In Ontario, there are guidelines related to the Human Rights Code on what condominium boards can either prohibit or restrict.

“A pet ban means you may not have any pets at all in the unit, while a pet restriction means that you can have a pet, however, there are guidelines on either the types or number of animals you can have in the unit,” says Howden.

For example, she says it is common to see condominium documents spell out in a declaration or rule as to the types of pets condominium residents can’t keep.

“It speaks to whether you and your pet have an unreasonable interference with residents’ use and enjoyment because there is barking or the animal is a nuisance,” Howden says.

Other restrictions may limit the number of pets allowed and/or the animal’s size.

“That may mean that you can’t have two pets in the unit, or there may be a height or weight limit,” she says.

Typically, livestock, fowl, or other such animals are not allowed.

“Even though you may be able to keep one dog that is under 25 pounds, the nuisance issue is another facet to consider. Most condominium corporations' governing documents would contain a provision regarding bothersome pets,” Howden says.

“This relates to behaviour. If the pet acts in a manner that is dangerous to other residents or creates another nuisance — for example, persistent barking, lunging at other owners or pets, or continual defecation on the common elements — then the board can typically require the pet be removed indefinitely on relatively short notice,” she says.

Pet restrictions come from two areas of the condominium document — in a declaration, which is the corporation's governing document, or by rule.

Howden says if restrictions are contained in the declaration, they do not have to be reasonable. However, if done in a rule, then the restriction has to be reasonable, according to what the courts have said.

“So if you have a rule that says no pets are allowed, the condominium corporation may have difficulty enforcing it,” she says.

“If there is an outright ban in the condominium declaration, because that doesn’t have to be reasonable, it’s enforceable.

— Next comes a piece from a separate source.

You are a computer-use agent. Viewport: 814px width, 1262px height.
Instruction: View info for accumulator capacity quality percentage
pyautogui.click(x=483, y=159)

However, even the declaration is subject to the Human Rights Code, which specifically requires a housing provider to accommodate a disability or other prohibited grounds up to the point of undue hardship, Howden says.

For example, service or emotional support animals are not considered pets because of the assistance they provide to the owner. As such, the corporation is obliged to accommodate those animals up to the point of undue hardship, she says.

“If a particular guide dog barks all night, or lunges at residents, then the Human Rights Tribunal may find that accommodation creates undue hardship. That particular resident may be able to use a different service animal to accommodate the disability,” Howden says.

Even if there is a note from a medical practitioner saying a certain resident needs a particular dog or another support animal, the condo corporation is legally entitled to follow up with any relevant and necessary information and the resident must co-operate in that process, she says.

“The rules apply to tenants and condominium owners equally. Tenants are also bound by the condominium documents of the corporation,” Howden says.